I should have included explanatory photos with mine. Here’s the boot-melting hike in Hawaii:
And I believe the end of the boot-shrinking hike (after I had already gotten them wet):
When I went to REI to replace those boots, I had a very serious conversation with a sales rep about how well Vibram stood up to high temperatures. (Shopping for field gear is pretty darn fun when you’re a volcanologist. “How hot can I get these boots before the soles melt? Do these respirators filter hydrogen sulfide? Is this helmet going to hold up if I hit it with a rock?”)
Lest anyone think that the #FieldWorkFail hashtag contains only the extremes of misfortune, let me assure you that fieldwork definitely doesn’t look like one of those Discovery Channel shows. There are lots of often funny ways that things can go pear-shaped. And of course, it’s important to document them with photos.
Sometimes the porters who are cutting the path ahead of you are a lot shorter than you are.
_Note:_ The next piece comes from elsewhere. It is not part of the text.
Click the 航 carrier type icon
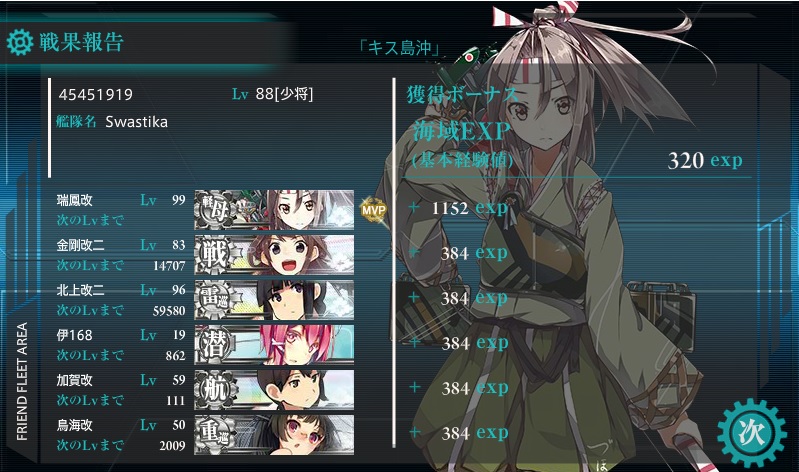799x472 pixels. [215, 389]
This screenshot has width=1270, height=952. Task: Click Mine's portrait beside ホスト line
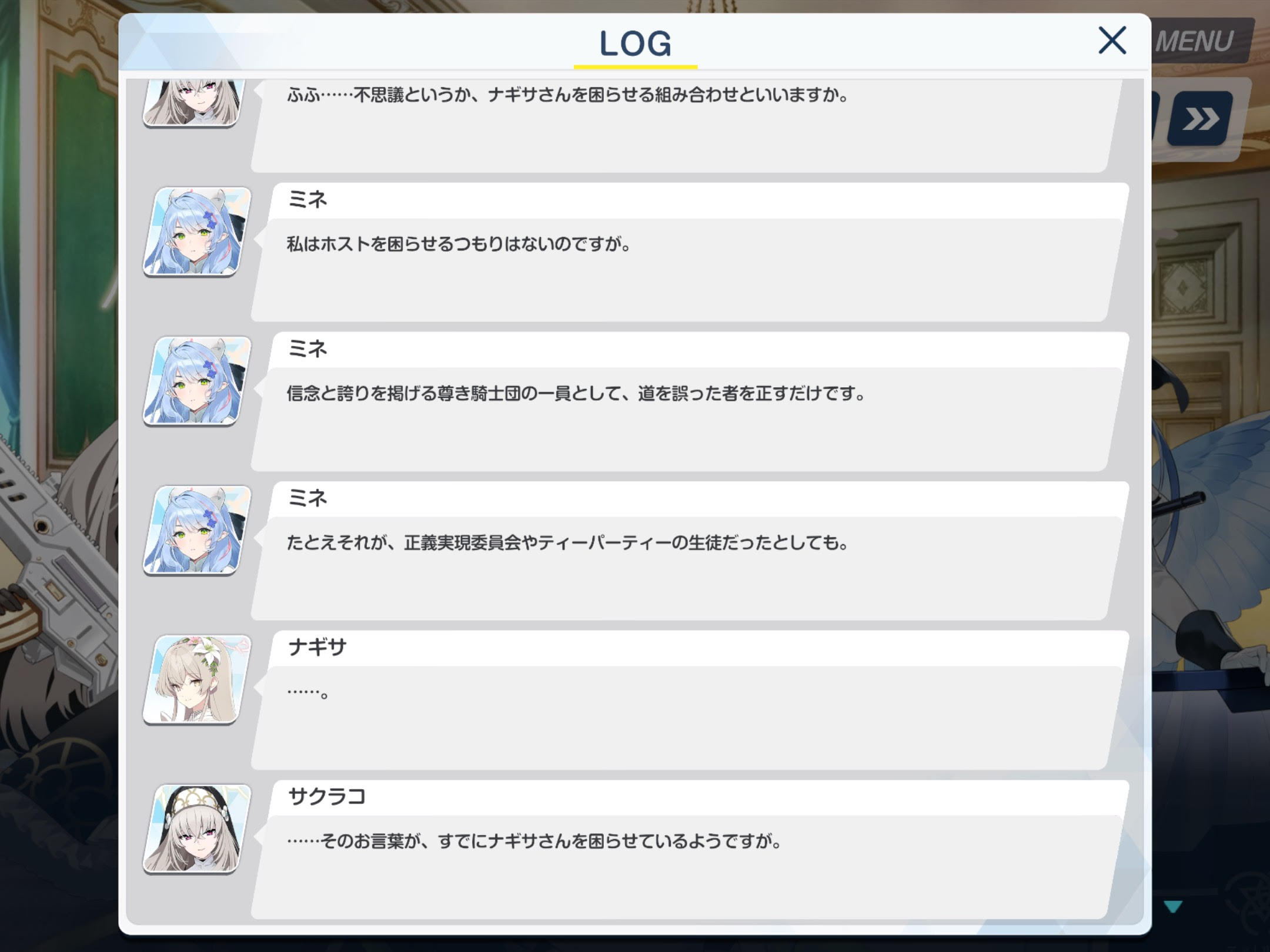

Occasionally your field vehicle encounters serious rocks.
You shouldn’t necessarily trust your advisor when he says “it looks shallower over there.”
It’s really, really important to wear gloves on lava flows.
Choosing your outcrops carefully is also a consideration for pleasant field-tripping.
And sometimes, even if you are tough geologists, it’s worth it just to give up when the weather insists on obscuring the pertinent features in your mapping area.
For those who are interested in curated lists of the most glorious #fieldworkfails, here’s all the media coverage I could find:
- The Atlantic: Gluing Yourself to a Live Crocodile and Other Mistakes
- The Washington Post: Scientists share their funniest blunders with #FieldWorkFail
- Gizmodo: #FieldWorkFail Proves Science is a Horrifyingly Messy Process
- Good: #FieldWorkFail Lets Scientists Share Their Hilariously Less-Impressive Moments
- Imgur: Field Work Fails
- The Huffington Post: #FieldWorkFail Hashtag Tells The Hilarious Stories From When Science Goes Wrong
- The Guardian: Scientists share their embarrassing #fieldworkfail stories
- The Daily Mail: ‘I accidentally glued myself to a crocodile’: Scientists reveal most embarrassing #fieldworkfail mistakes on Twitter
It’s hard to beat “I accidentally glued myself to a crocodile”, TBH.